Wednesday, September 24, 2008

experimenting with risotto recipes - recipe: risotto with butternut squash, maple bacon & fresh thyme

Risotto is a dish that some home chefs are reluctant to prepare because of the work and time involved.

I'm not afraid to make it, but sometimes I'm afraid to "say it" because my husband, David, (who is of Italian descent) sometimes teases me for calling it "rah-ZAW-toe."

When I was at chef school, my class was fortunate enough to learn about risotto from visiting chefs from Italy. They inspired me to experiment with recipes (and also stressed that a plate of correctly prepared risotto should move like a wave when jostled).

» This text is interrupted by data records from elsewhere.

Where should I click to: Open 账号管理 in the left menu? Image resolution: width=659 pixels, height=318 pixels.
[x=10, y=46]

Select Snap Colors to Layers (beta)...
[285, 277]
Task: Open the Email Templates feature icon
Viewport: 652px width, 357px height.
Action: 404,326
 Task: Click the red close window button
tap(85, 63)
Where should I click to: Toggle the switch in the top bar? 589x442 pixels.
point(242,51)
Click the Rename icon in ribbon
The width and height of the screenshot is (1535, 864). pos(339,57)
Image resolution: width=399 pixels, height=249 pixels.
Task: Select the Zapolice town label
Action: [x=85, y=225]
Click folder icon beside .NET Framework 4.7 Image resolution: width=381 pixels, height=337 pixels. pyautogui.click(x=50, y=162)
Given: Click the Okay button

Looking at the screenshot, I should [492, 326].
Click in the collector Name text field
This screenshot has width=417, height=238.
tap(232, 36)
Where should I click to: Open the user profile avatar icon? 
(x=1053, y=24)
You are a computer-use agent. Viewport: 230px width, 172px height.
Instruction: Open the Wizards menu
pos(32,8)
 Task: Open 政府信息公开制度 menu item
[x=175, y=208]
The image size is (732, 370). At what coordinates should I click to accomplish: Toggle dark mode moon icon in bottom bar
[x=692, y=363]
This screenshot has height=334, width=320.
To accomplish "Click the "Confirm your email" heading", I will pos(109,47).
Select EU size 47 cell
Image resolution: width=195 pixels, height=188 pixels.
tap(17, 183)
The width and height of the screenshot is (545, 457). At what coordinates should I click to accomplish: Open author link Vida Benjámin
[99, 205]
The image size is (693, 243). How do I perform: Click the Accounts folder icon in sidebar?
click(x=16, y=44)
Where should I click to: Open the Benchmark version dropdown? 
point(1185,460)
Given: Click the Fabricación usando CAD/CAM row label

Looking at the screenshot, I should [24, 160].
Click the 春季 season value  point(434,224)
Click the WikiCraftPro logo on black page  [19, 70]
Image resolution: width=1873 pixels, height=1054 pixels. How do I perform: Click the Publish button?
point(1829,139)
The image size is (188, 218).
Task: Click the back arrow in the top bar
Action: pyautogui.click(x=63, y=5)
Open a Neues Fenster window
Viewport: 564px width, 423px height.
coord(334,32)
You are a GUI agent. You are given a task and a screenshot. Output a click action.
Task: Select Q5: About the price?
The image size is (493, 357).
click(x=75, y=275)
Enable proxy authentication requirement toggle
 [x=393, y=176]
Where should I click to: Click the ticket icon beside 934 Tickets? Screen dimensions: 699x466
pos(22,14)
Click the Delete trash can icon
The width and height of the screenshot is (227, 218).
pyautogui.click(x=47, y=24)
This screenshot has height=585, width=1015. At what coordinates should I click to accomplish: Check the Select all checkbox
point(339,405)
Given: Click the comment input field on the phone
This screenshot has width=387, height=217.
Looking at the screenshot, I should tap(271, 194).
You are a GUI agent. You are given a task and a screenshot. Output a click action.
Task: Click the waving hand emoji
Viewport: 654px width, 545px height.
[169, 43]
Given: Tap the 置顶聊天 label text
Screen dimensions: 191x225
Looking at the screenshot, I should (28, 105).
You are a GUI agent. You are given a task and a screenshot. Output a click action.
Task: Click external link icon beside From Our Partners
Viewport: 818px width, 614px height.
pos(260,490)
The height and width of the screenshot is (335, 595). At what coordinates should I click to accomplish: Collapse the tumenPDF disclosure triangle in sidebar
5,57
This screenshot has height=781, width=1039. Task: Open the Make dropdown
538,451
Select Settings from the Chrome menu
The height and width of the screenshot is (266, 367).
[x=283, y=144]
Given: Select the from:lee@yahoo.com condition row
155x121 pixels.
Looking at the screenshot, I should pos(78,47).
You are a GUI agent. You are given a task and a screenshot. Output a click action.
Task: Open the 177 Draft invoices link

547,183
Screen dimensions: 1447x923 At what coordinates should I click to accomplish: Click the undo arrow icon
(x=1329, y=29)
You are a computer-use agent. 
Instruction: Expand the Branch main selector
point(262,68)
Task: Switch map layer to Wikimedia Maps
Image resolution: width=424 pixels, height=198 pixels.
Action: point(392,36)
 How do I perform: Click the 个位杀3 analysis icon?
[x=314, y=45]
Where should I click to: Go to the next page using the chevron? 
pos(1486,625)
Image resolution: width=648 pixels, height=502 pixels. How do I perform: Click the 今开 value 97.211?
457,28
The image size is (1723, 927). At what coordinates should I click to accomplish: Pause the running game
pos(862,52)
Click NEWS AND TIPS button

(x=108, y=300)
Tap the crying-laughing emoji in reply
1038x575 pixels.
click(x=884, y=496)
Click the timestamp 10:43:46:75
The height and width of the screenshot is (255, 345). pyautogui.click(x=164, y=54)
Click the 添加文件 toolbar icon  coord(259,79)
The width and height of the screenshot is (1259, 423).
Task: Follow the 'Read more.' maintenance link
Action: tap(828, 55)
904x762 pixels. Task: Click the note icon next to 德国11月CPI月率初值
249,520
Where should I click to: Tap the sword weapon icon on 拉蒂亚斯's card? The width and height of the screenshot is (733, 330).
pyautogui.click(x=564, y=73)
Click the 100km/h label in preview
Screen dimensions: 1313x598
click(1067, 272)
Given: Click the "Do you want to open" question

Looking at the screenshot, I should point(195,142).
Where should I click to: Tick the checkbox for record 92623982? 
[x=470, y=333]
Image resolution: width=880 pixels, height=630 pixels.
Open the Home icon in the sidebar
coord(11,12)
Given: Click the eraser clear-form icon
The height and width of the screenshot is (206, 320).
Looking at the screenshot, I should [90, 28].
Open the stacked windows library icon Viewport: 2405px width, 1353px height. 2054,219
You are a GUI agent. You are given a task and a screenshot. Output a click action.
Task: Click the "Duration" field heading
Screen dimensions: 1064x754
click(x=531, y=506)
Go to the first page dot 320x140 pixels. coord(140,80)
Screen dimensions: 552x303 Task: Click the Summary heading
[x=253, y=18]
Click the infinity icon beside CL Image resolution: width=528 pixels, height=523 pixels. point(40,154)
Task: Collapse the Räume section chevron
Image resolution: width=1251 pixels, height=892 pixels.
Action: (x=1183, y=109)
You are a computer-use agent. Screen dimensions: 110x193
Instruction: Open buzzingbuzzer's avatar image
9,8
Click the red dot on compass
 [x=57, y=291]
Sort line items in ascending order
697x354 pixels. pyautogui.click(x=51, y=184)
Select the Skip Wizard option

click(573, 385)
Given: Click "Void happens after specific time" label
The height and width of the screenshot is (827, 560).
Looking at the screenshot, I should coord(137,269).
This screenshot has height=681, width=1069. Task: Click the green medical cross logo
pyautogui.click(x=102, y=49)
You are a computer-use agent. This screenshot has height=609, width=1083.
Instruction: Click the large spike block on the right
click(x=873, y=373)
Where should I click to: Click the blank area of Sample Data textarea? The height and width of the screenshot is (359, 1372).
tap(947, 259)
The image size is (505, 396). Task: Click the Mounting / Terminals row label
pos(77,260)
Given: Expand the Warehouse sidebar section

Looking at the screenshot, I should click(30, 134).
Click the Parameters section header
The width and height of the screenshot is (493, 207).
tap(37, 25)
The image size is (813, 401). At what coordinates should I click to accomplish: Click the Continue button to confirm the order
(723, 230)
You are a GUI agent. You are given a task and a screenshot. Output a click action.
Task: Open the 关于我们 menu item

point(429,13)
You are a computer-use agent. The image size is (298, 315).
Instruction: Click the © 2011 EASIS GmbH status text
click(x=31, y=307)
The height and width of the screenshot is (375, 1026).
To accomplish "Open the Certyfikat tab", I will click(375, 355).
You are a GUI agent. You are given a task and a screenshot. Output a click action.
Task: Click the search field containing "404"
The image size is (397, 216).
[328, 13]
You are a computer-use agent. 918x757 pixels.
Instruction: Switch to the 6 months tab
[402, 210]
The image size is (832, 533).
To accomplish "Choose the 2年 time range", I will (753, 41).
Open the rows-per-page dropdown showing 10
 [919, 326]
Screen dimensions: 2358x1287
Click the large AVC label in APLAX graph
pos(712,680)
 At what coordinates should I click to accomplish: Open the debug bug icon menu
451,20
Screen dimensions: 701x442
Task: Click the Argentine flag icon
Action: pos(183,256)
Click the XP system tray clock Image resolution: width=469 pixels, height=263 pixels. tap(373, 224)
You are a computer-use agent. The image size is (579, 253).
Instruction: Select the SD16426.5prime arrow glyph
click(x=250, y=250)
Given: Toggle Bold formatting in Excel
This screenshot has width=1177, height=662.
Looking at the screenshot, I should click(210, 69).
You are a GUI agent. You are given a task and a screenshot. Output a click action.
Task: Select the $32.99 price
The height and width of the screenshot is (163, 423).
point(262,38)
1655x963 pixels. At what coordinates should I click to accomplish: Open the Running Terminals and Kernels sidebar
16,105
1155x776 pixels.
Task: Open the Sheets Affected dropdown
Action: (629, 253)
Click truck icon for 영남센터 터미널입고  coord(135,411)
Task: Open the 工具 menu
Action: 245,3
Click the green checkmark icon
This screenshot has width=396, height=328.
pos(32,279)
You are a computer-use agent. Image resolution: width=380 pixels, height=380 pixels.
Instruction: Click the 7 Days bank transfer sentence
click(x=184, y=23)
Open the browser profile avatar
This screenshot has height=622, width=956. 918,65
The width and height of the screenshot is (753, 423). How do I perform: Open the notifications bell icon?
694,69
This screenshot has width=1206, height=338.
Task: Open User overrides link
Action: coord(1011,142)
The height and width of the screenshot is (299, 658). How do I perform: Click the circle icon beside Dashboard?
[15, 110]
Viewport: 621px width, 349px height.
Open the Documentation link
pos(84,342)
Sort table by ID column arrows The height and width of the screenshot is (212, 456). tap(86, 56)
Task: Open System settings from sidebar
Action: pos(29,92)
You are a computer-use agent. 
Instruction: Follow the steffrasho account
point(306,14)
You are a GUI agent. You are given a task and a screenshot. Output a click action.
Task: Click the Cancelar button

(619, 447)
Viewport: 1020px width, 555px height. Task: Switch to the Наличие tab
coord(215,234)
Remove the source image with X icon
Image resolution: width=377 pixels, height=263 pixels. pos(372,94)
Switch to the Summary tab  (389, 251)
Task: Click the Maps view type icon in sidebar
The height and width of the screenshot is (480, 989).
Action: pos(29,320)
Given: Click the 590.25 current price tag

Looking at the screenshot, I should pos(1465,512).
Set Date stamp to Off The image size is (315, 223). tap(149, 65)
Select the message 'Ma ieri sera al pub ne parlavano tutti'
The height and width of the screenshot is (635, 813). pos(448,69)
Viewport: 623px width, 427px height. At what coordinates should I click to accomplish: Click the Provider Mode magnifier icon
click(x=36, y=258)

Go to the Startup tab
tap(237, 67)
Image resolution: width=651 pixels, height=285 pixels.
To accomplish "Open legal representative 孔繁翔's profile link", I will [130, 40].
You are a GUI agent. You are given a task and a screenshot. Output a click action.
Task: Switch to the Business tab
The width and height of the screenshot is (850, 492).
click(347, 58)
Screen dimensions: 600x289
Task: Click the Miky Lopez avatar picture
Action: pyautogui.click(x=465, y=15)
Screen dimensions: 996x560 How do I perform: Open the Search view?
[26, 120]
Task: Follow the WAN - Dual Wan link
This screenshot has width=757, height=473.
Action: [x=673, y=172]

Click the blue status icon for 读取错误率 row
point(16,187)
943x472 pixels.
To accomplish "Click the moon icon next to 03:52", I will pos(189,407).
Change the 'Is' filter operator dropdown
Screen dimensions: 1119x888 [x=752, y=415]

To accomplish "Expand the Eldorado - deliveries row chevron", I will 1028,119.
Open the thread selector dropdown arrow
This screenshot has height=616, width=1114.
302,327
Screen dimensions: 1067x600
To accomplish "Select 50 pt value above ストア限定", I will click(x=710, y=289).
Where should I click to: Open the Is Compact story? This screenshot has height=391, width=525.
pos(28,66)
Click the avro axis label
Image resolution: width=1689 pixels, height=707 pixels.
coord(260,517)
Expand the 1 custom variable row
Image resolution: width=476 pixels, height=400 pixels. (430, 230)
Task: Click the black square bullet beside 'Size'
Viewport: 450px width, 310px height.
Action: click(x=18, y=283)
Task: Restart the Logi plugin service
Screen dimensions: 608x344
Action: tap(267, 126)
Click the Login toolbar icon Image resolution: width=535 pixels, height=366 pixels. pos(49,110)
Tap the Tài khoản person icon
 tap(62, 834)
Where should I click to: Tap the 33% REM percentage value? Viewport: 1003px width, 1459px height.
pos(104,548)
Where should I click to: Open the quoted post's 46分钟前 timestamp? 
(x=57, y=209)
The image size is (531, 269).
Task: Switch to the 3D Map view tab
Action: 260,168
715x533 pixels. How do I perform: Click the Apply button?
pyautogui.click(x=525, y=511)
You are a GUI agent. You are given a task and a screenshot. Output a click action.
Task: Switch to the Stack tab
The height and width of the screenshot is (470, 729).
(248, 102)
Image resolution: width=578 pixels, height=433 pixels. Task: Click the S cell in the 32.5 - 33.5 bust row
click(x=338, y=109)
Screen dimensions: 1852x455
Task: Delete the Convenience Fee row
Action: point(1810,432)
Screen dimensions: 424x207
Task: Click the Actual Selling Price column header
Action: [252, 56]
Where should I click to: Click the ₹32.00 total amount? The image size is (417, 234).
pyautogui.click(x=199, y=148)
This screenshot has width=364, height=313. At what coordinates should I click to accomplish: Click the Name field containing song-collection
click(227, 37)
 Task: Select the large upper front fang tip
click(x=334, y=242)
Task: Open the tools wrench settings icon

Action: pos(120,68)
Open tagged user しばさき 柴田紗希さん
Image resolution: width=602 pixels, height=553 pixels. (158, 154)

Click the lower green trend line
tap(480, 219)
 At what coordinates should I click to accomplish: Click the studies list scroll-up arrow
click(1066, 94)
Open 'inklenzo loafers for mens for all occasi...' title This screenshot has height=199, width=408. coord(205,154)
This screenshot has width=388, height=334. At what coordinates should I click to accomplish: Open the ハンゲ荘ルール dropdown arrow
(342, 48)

Risotto really isn't very complicated -- however it does take a bit of time to prepare. I would describe it as an Italian rice dish that is made by stirring hot chicken or beef stock into a mixture of Arborio or Carnaroli rice and chopped onions (and/or shallots) that have been sauted in butter and/or oil.

The stock is added a little bit at a time -- usually in one-cup increments. Because it has to be stirred almost constantly, it's a perfect meal to prepare on a weekend when you have more time (and can treat yourself to a glass of wine while you are making it).

After all that stirring, the rice tastes incredibly "creamy."

Risottos can be flavoured with an almost infinite number of ingredients -- let your taste and imagination inspire you.

Among other things, I've used sausage, chicken, shrimp, mushrooms, pumpkin, roasted vegetables and beets (but not all at once, no matter how hungry David tells me he is).

Risotto is one of my hubby's favourite meals -- and of all the risotto combinations I've made, the following recipe is most definitely his favourite.

He actually got down on one knee and proposed after I made this for him the first time (just kidding, but he really does love the combination of the salty bacon with the sweet, tender squash).

Risotto with Butternut Squash, Maple Bacon and Fresh Thyme


  • 2 tbsp butter
  • 2 tbsp olive oil
  • 1 cup shallots, finely diced
  • 1 cup cooking onions, finely diced
  • 2 cups Arborio or Carnaroli rice
  • 1 cup dry white wine
  • 6 cups (or more) low-salt chicken broth or stock
  • 2 cups butternut squash, peeled and cut in cubes
  • 1 package (or more -- I use a whole package) of maple bacon
  • 2 tbsp fresh thyme, chopped
  • 1/2 cup parmesan cheese, divided
  • 4 tbsp butter (optional)
  • salt and pepper, to taste


  • Pan fry bacon in a large saute pan set over medium heat -- cook until crispy (you can also line a baking sheet with foil and parchment paper and cook the bacon in an oven).
  • Remove the bacon from its drippings, chop the bacon into one-inch pieces and set aside.
  • Meanwhile, bring the chicken broth to a simmer in a large saucepan over medium-low heat. Cover and keep warm.
  • Heat two tbsp of butter and two tbsp of olive oil in a heavy large pot over medium heat. Add onions and shallots.
  • Saute until onion-shallot mixture begins to soften, about two minutes.
  • Add rice, stir until rice is translucent at edges but still opaque in centre, about three minutes.
  • Add the white wine and simmer until the wine is absorbed, stirring occasionally, about two-three minutes.
  • Add one cup of warm broth. Simmer until the broth is almost absorbed, stirring often, about two-three minutes. Add two cups more broth, one cup at a time, allowing each addition to be absorbed before adding the next and stirring frequently, about six-eight minutes.
  • Mix in the cubed butternut squash and the thyme and one cup of broth. Simmer until broth is just absorbed, stirring often, about five-seven minutes.
  • Add two cups more broth, one cup at a time, allowing each addition to be absorbed before adding the next and stirring frequently.
  • Add cup of grated parmesan cheese, the chopped maple bacon and four tbsp of butter (you can omit the butter if desired). Simmer until the butter melts and the risotto is creamy, stirring often and adding more broth by 1/3-cup fulls if the risotto is dry or the rice isn't quite cooked.
  • Test to make sure that the squash is fork-tender and that the rice is cooked to your liking - season with salt and pepper.
  • Portion risotto into bowls or onto plates and top with the additional cup of parmesan cheese.

Note: Knowing exactly when to add the cubed butternut squash can take a bit of practice (you don't want to add it too late or else your rice will be cooked but your squash will be raw).

If you're a bit nervous, boil or bake your squash ahead of time, and then puree it in a food processor or using a potato masher with a bit of milk or cream. Fold in the butternut squash "puree" when you add the maple bacon and the butter in step number 6 above.